Estado seguirá cumprindo diretrizes de programa que gerou temor por multa bilionária em 2023
Fernando Haddad, Romeu Zema e Mateus Simões
Conversas sobre o refinanciamento da dívida mineira começaram ainda em 2023. Foto: Agência Minas

A iminente sanção do texto que autoriza Minas Gerais a deixar o Regime de Recuperação Fiscal (RRF) e migrar para o Programa de Pleno Pagamento das Dívidas dos Estados (Propag) não fará com que o estado deixe o Programa de Acompanhamento e Transparência Fiscal (PAF), seguido desde o ano retrasado como uma das contrapartidas do RRF. A manutenção de Minas no PAF está prevista no projeto de lei sobre a adesão ao Propag, aprovado pelos deputados estaduais nessa quinta-feira (29).

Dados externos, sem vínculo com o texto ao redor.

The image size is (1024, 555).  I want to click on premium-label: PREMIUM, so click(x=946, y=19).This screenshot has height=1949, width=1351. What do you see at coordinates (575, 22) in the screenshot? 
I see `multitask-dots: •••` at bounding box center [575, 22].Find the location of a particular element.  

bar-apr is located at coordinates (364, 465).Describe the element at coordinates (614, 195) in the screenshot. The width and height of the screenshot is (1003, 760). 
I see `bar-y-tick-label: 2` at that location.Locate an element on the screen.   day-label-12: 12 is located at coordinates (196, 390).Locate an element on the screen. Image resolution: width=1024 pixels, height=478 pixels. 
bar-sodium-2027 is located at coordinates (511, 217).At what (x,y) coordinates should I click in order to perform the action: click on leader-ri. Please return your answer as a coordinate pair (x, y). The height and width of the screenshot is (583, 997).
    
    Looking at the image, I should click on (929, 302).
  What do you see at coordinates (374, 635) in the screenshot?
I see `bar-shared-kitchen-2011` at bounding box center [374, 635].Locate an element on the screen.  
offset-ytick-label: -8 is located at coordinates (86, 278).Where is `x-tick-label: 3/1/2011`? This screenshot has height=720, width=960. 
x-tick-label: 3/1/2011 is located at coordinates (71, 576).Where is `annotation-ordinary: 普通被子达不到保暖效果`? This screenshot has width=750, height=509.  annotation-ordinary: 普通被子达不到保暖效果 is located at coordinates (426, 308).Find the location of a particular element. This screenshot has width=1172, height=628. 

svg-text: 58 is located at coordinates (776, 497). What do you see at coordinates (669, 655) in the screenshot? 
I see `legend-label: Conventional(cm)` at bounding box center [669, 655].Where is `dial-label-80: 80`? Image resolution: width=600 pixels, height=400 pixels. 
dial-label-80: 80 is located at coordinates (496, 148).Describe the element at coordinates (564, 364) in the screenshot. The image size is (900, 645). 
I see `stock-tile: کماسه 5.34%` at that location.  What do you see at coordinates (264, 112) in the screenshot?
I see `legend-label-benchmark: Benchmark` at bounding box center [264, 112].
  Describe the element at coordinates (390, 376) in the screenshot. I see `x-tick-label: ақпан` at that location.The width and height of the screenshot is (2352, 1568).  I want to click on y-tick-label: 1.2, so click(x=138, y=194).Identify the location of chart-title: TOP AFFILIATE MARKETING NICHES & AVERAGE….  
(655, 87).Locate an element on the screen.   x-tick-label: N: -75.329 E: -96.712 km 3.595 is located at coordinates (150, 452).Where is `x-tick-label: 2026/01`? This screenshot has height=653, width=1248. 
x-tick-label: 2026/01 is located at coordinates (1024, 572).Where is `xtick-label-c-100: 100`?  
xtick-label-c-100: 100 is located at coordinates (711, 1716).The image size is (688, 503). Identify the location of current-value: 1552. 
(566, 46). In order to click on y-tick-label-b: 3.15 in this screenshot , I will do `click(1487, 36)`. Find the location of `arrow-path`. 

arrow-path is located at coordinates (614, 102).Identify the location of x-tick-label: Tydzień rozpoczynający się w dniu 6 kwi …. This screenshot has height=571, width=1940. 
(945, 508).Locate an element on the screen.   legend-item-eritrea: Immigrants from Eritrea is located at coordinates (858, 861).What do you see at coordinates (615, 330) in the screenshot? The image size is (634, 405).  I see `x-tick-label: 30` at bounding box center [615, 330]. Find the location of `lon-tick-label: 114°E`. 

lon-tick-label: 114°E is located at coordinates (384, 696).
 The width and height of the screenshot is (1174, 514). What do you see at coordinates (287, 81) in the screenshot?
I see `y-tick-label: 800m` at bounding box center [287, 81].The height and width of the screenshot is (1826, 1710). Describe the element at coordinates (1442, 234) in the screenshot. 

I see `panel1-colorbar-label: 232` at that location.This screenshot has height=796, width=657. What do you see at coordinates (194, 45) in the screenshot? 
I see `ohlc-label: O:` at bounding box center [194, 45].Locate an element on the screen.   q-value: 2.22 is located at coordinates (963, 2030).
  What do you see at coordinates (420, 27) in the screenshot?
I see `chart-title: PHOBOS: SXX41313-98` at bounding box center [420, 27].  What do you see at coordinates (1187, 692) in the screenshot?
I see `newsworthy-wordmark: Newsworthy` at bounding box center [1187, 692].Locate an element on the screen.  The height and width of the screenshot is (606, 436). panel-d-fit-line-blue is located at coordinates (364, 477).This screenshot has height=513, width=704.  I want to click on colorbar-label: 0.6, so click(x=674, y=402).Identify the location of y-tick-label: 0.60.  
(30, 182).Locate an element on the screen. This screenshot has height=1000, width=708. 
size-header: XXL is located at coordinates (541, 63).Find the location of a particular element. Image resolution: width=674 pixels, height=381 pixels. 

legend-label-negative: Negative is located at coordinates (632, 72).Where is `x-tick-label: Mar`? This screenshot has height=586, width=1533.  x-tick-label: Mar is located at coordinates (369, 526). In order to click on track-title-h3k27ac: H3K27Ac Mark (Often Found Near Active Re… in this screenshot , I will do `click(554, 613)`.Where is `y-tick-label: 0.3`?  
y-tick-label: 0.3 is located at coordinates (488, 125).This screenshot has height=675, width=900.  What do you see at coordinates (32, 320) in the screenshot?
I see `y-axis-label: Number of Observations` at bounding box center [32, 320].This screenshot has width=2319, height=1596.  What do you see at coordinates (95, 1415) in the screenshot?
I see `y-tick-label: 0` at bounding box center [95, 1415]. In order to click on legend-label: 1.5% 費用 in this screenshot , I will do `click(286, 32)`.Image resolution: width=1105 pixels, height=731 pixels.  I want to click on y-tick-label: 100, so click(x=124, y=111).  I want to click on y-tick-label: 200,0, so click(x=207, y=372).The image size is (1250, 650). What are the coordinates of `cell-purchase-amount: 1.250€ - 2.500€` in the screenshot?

O PAF serve como mecanismo de transparência fiscal de estados e municípios junto à União. O programa estabelece metas e compromissos financeiros para os entes federados e tem, como base, melhorar a capacidade de pagamento dos governos locais por meio do estabelecimento de compromissos que garantam previsibilidade às movimentações de caixa.

Quando a adesão de Minas ao PAF foi aprovada pela Assembleia Legislativa, em julho de 2023, a equipe econômica do governador Romeu Zema (Novo) temia que o não ingresso no programa ocasionasse a necessidade de pagar uma multa de R$ 16 bilhões imposta pela União. 

O aval legislativo ao programa aconteceu após a data-limite fixada pelo governo federal. A situação também gerava receio no Palácio Tiradentes, que só se tranquilizou quando uma liminar do Supremo Tribunal Federal (STF) entendeu como regular a adesão ao PAF mesmo fora do prazo.

O PAF era tido pelo governo Zema como uma das condicionantes para a entrada no RRF, que, no ano retrasado, era visto como a solução mais viável para amortizar a dívida com a União — hoje superior a R$ 165 bilhões.